Um estudo recente da Thomson Reuters aponta que mais de dois terços dos 1.200 profissionais ouvidos, entre eles pessoas de profissões jurídicas, tributárias e contábeis, e de risco, preveem que o impacto da Inteligência Artificial (IA) será muito alto ou transformador. O relatório Future of Professionals traz ainda que, entre os brasileiros, a segurança de dados (25%) e a ética (23%) são as principais preocupações em relação à aplicação da IA em suas profissões.

“A IA estão remodelando o cenário de negócios com impacto considerável”, comenta Adrián Fognini, diretor-executivo da Thomson Reuters para América Latina. O executivo explica que, com a IA, a análise de dados se torna mais orientada para o futuro, em vez de reativa. Novas aplicações de IA e IA generativa acelerarão significativamente a análise e impulsionarão a tomada de decisões proativas, por exemplo, por meio do monitoramento de eventos em tempo real e da sinalização de riscos.

■ **Dados do exercício**

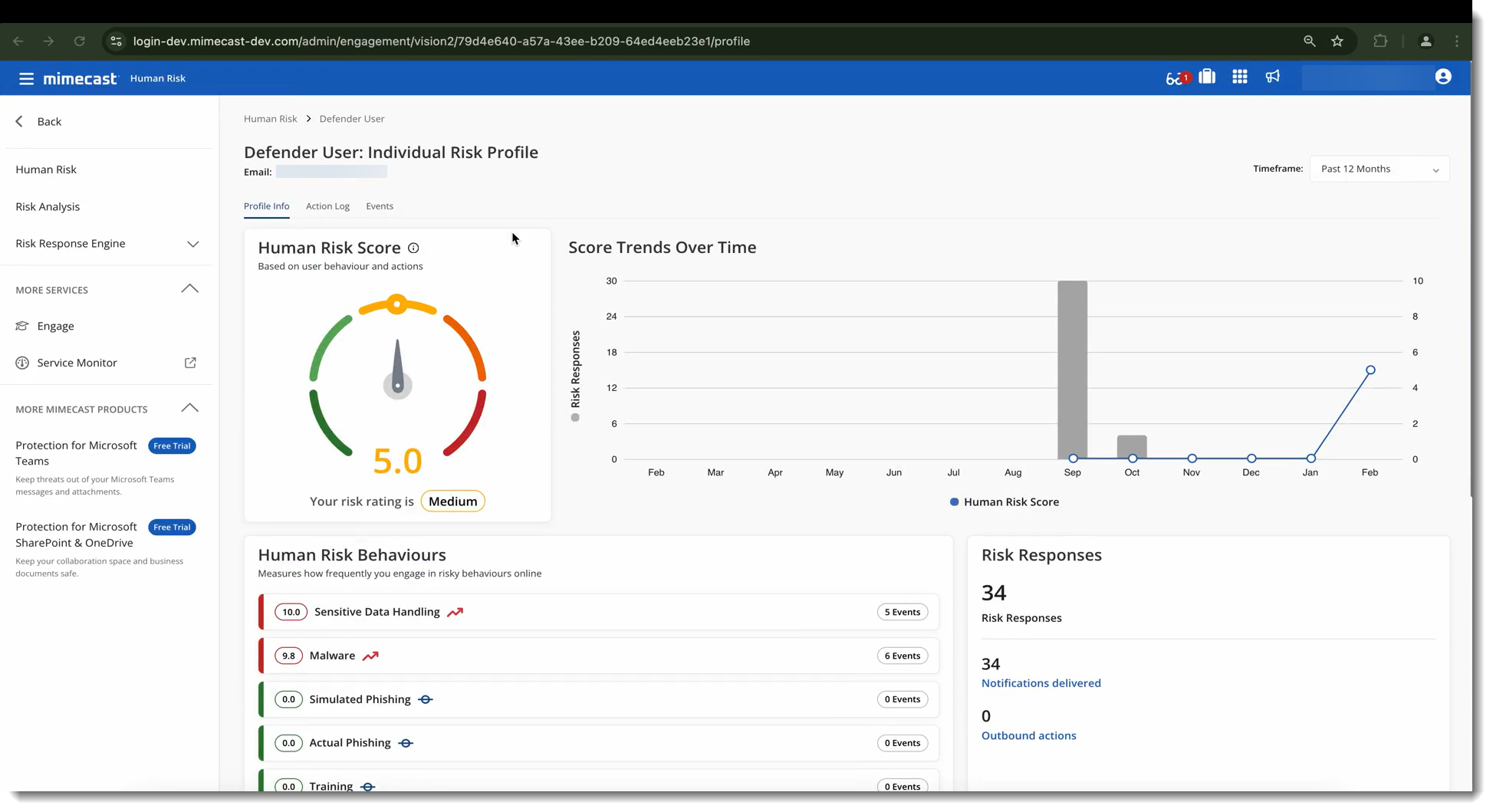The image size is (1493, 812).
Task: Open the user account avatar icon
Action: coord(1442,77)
...
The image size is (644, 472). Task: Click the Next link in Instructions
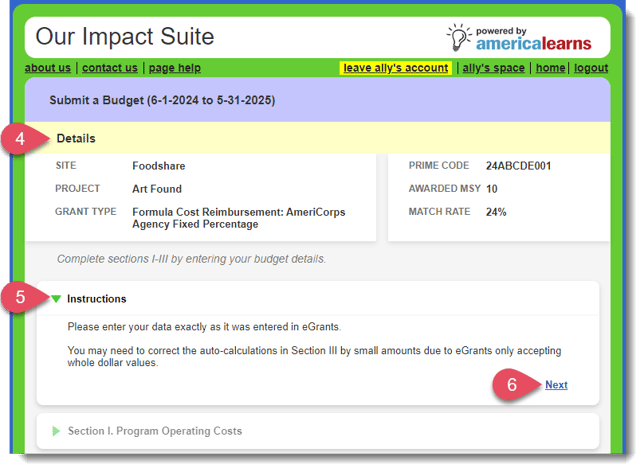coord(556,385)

■ **Tarefas a realizar**
(a) Liste as áreas de atuação dos profissionais ouvidos no estudo, conforme o trecho sobre inteligência artificial.
(b) Cite as linhas de dados a partir da que contém "The image size is (1493, 812)." até a que contém "Action: coord(1442,77)", inclusive, deixando as imagens de fora.
O trecho e as linhas não têm relação entre si.

■ **Resultados do exercício**
(a)
- Jurídica
- Tributária
- Contábil
- De risco

(b)
The image size is (1493, 812).
Task: Open the user account avatar icon
Action: coord(1442,77)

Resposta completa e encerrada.